Barbara Godard has identified 'the parallax--the quantum leap'--within the text as an element of the intertextual, critical function of Picture Theory ("Quantum Poetics" 125), but I would argue that it is the generic body of the three-dimensional woman that makes the quantum physics of the text possible. The text itself functions as a parallax, changing the nature of the spatio-temporal event as we view/read its varying perspectives on the virtual woman. She is fluid quantum energy and refuses to be fixed or captured.

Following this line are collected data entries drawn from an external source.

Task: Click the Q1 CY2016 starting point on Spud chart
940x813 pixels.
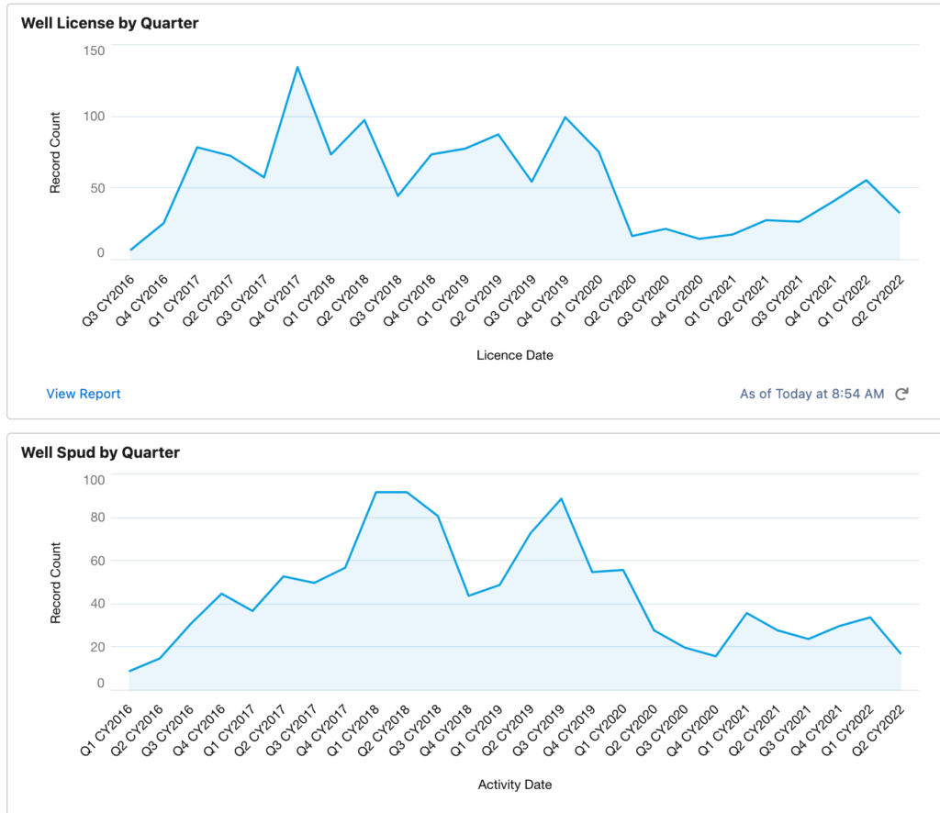Action: (x=130, y=671)
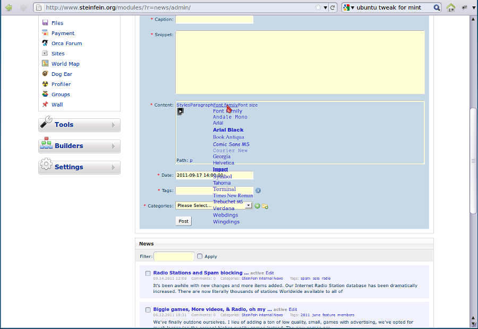Click the World Map icon
The width and height of the screenshot is (478, 329).
pos(46,64)
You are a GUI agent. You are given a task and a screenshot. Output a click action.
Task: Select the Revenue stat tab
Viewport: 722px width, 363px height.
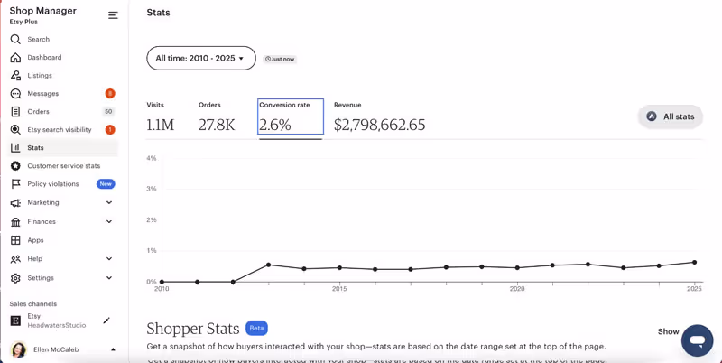point(379,117)

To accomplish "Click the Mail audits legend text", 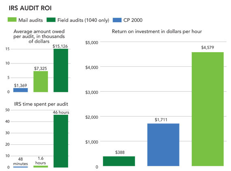I will pos(31,20).
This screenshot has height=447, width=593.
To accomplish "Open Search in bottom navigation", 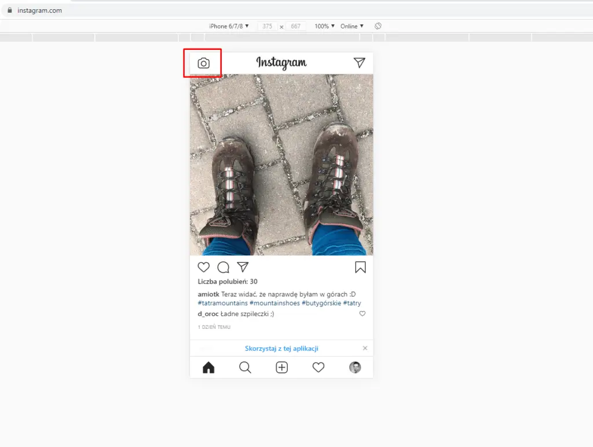I will (245, 368).
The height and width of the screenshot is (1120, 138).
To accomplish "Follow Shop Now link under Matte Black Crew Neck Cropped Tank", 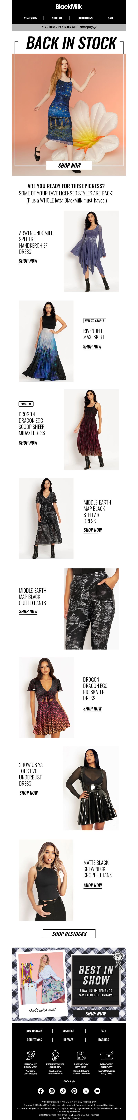I will tap(92, 885).
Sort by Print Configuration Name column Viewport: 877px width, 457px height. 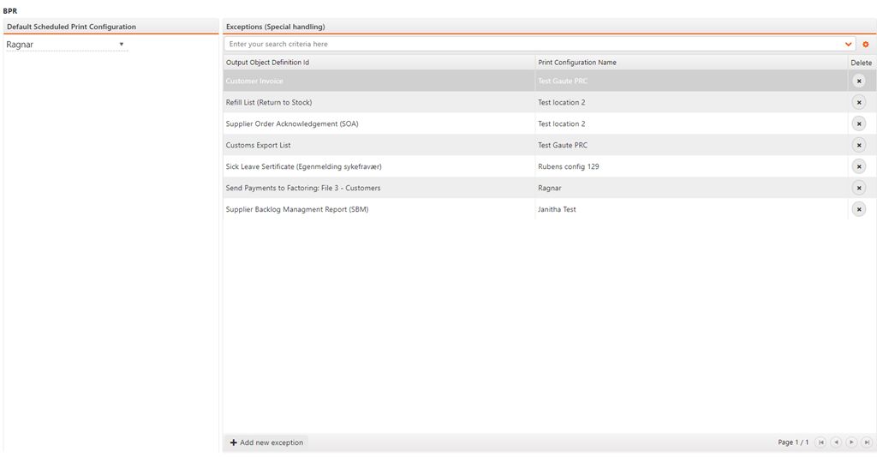point(577,63)
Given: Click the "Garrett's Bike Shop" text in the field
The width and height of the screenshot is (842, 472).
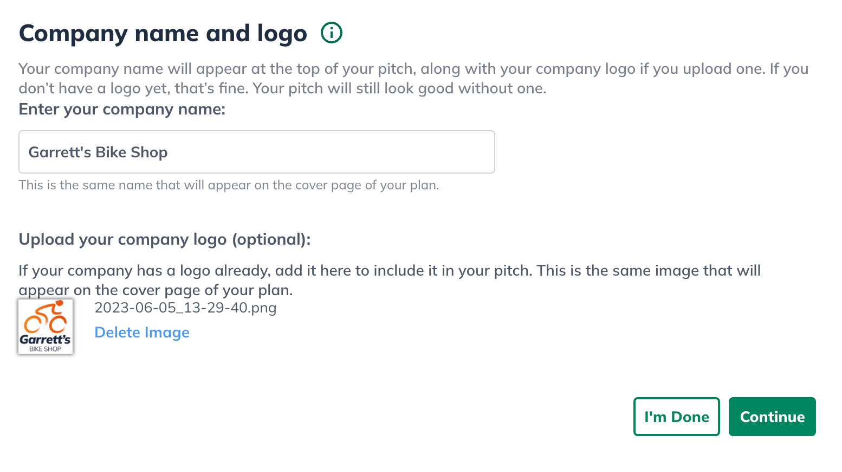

As follows:
| space | time | text | cortex |
| light | duration | velocity | charge |
| holofiction | process | hyperfiction | helix |
| image | page | volume | corpus |
| whiteness | transparency | invisibility | luminosity |
Agreeis visibly the only verb that can allow verisimilitude here, the transparency of utopian silk/self (in my universe, Utopia would be a fiction from which would be born the generic body of the thinking woman). I would not have to make another woman be born from a first woman. I would have in mind only the idea that she might be the woman through whom everything could happen. In writing it, I would have everything for imagining an abstract woman who would slip into my text, carrying the fiction so far that from afar, this woman participant in words, must be seen coming, virtual to infinity, form-elle in every dimension of understanding, method and memory. I would not have to invent her in the fiction (147). M.V. demonstrates how Brossard is realizing abstraction as a spatio-temporal event in the text. In other words, M.V. shows us what we are seeing, but only she--and not Brossard--can truly realize it for, the abstract woman can only exist within the parameters of utopia, a fiction. Fiction is "the finishing line of thought" (148) that makes abstraction tangible. It is in M.V.'s language that the feminine plural is made visible and audible, an occurrence in the French tongue (the language Picture Theory was composed in) that is possible only on the page. Language is the catalyst that makes the magic (or the quantum events) in the text operative, and Brossard clearly demonstrates Wittgenstein's theory that "a proposition is a picture of reality" (Picture Theory 115) through envisioning the Imaginary as a corporeal abstraction where "Language is the spectacle of what we cannot think as such (women)" (161). We can only think around the idea of the three-dimensional woman, but our minds can visualize the abstraction. The images in the sentences perform as "limitless visual information running over our bodies at the speed of light" (163) and the text serves up "Anatomical slices of the imaginary: ...virtual like the woman who gathers up her understandings for a book" (153). It is a "magical appearance" (153) when the nature of the metamorphosis is revealed and the virtual "woman could be a complete resonant sentence dreaming a source of coherent light" (175). The abstraction is made visible and the reader can finally see her utopian form, see her as a three-dimensional image, a hologram, in the last section of the text.